Тут показалось – рухнул зал от рукоплесканий, криков, бури восторга; с задних рядов все вскочили, стоя, аплодируя, словно хотели разглядеть лучше русского, кто так громит Николая. В громе овации Бакунин стоял, опустив голову, ожидая затишья. Он уже видел их всех побеждёнными и чувствовал то спадение ораторского чувства, выпадение из себя материала, которое подсказывает: сейчас конец речи, и успокоение. Удовлетворённо знал: зал его весь, полностью побеждён, и ни один оратор не завладел им так, как сейчас Бакунин; видел на себе сотни глаз, сотни плещущих, как крылья, ему рук.

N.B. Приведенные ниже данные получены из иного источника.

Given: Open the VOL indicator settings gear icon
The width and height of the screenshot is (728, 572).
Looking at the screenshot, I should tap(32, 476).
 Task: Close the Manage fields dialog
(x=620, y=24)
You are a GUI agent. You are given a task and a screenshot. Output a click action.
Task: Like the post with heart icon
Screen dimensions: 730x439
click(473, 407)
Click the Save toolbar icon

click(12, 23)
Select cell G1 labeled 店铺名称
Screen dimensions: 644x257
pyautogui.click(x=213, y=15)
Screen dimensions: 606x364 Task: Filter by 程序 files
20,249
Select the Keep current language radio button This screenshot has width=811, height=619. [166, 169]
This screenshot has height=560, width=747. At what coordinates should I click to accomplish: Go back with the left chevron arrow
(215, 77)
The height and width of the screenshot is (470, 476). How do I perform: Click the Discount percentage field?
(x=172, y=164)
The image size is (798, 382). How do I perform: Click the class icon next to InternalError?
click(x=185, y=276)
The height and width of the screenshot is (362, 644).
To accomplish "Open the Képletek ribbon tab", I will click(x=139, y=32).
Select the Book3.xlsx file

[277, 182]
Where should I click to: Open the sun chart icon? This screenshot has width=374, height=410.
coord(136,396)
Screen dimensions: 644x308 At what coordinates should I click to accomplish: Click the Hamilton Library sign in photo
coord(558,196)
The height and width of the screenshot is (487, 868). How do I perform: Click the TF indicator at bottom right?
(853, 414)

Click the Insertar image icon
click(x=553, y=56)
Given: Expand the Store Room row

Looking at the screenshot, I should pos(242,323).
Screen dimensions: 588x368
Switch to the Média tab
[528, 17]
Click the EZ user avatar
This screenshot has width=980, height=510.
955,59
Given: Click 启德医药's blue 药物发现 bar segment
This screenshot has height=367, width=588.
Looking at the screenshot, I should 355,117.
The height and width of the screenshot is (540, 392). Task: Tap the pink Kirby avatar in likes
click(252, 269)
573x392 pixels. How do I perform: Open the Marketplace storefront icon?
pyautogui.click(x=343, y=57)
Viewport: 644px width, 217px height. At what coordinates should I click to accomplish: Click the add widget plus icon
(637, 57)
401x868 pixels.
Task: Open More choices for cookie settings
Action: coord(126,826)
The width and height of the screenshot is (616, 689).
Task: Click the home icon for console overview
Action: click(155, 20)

В наступившей тишине Бакунин заговорил о той, новой России, которая придёт на смену, заговорил и о своей любви к России:
– Вы простите мне, господа, эту минуту невольной гордости Россией. Русский, который любит своё отечество, не может холодно говорить о нём.
Это было странно, эта стыдливость, это «прощение» в зале, где так пламенно, самозабвенно пелась любовь к отечеству; но, может быть, просьба о прощении любви была даже сильней фанфар, симфоний, поэм, рукоплесканий.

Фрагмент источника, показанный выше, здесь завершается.